Parola

Sabato della settimana della I Domenica dopo l’Epifania

Perseguitavo ferocemente la Chiesa di Dio e la devastavo, superando nel giudaismo la maggior parte dei miei coetanei e connazionali, accanito com’ero nel sostenere le tradizioni dei padri.

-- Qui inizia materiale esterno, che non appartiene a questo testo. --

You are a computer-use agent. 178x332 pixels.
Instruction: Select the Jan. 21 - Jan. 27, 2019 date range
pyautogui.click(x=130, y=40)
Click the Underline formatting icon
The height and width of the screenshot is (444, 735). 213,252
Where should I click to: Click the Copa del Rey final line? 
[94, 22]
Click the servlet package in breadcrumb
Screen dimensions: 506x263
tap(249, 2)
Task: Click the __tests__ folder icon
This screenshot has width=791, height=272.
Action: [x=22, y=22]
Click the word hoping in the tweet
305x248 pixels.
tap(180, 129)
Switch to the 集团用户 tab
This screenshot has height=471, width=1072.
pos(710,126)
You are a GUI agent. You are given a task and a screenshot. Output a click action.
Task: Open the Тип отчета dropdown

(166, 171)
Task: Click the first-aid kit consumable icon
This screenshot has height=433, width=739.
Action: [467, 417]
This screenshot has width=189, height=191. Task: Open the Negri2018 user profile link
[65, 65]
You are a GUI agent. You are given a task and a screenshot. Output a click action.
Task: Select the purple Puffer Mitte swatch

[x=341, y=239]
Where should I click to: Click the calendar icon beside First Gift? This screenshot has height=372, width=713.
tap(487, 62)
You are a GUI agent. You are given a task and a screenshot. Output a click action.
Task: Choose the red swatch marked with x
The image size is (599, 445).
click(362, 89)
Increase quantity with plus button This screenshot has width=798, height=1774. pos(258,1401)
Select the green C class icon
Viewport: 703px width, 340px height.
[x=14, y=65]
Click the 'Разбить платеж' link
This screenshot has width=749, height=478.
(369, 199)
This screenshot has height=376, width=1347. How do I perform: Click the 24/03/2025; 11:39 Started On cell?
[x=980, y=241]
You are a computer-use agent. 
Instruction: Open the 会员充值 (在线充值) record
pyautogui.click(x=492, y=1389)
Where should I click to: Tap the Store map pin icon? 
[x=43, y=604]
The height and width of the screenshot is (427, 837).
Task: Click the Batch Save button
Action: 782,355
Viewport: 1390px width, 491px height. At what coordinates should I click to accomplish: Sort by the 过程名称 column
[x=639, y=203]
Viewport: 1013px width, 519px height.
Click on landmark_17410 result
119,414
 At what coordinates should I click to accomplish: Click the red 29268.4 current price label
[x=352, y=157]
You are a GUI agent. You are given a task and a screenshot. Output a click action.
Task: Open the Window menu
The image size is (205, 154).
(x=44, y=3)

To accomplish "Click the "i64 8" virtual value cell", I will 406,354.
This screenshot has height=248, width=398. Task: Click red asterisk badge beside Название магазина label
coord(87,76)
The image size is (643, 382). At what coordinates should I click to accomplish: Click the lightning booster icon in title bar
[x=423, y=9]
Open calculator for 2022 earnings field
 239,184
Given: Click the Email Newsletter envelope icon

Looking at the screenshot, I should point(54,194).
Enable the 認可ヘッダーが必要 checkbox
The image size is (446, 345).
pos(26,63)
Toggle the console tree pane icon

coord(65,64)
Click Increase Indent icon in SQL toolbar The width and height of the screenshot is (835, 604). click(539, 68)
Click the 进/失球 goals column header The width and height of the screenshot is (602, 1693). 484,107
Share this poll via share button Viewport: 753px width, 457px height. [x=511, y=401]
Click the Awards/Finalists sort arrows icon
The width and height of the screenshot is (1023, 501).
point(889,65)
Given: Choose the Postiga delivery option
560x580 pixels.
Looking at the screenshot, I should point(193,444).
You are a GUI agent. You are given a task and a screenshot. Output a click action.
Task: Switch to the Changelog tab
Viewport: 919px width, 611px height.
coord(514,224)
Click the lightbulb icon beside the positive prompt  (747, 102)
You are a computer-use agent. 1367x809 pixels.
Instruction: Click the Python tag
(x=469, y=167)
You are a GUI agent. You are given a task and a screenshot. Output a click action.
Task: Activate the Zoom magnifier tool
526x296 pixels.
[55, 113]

Liberaci, o Signore, da tutti i mali. In particolare dall’accanimento.
dL


LETTURA Es 3, 7-12

Lettura del libro dell’Esodo

In quei giorni. Il Signore disse a Mosè: «Ho osservato la miseria del mio popolo in Egitto e ho udito il suo grido a causa dei suoi sovrintendenti: conosco le sue sofferenze. Sono sceso per liberarlo dal potere dell’Egitto e per farlo salire da questa terra verso una terra bella e spaziosa, verso una terra dove scorrono latte e miele, verso il luogo dove si trovano il Cananeo, l’Ittita, l’Amorreo, il Perizzita, l’Eveo, il Gebuseo. Ecco, il grido degli Israeliti è arrivato fino a me e io stesso ho visto come gli Egiziani li opprimono. Perciò va’! Io ti mando dal faraone. Fa’ uscire dall’Egitto il mio popolo, gli Israeliti!». Mosè disse a Dio: «Chi sono io per andare dal faraone e far uscire gli Israeliti dall’Egitto?». Rispose: «Io sarò con te. Questo sarà per te il segno che io ti ho mandato: quando tu avrai fatto uscire il popolo dall’Egitto, servirete Dio su questo monte».

SALMO Sal 91 (92)

Come sono grandi le tue opere, Signore!

È bello rendere grazie al Signore
e cantare al tuo nome, o Altissimo,
annunciare al mattino il tuo amore,
la tua fedeltà lungo la notte. R

Mi dai gioia, Signore, con le tue meraviglie,
esulto per l’opera delle tue mani.
Come sono grandi le tue opere, Signore,
quanto profondi i tuoi pensieri! R

Il giusto fiorirà come palma,
crescerà come cedro del Libano;
piantati nella casa del Signore,
fioriranno negli atri del nostro Dio,
per annunciare quanto è retto il Signore,
mia roccia: in lui non c’è malvagità. R

EPISTOLA Gal 1, 13-18
Lettera di san Paolo apostolo ai Gàlati

Fratelli, voi avete certamente sentito parlare della mia condotta di un tempo nel giudaismo: perseguitavo ferocemente la Chiesa di Dio e la devastavo, superando nel giudaismo la maggior parte dei miei coetanei e connazionali, accanito com’ero nel sostenere le tradizioni dei padri. Ma quando Dio, che mi scelse fin dal seno di mia madre e mi chiamò con la sua grazia, si compiacque di rivelare in me il Figlio suo perché lo annunciassi in mezzo alle genti, subito, senza chiedere consiglio a nessuno, senza andare a Gerusalemme da coloro che erano apostoli prima di me, mi recai in Arabia e poi ritornai a Damasco. In seguito, tre anni dopo, salii a Gerusalemme per andare a conoscere Cefa e rimasi presso di lui quindici giorni.

VANGELO Lc 16, 16-17
✠ Lettura del Vangelo secondo Luca

In quel tempo. Il Signore Gesù disse: «La Legge e i Profeti fino a Giovanni: da allora in poi viene annunciato il regno di Dio e ognuno si sforza di entrarvi. È più facile che passino il cielo e la terra, anziché cada un solo trattino della Legge».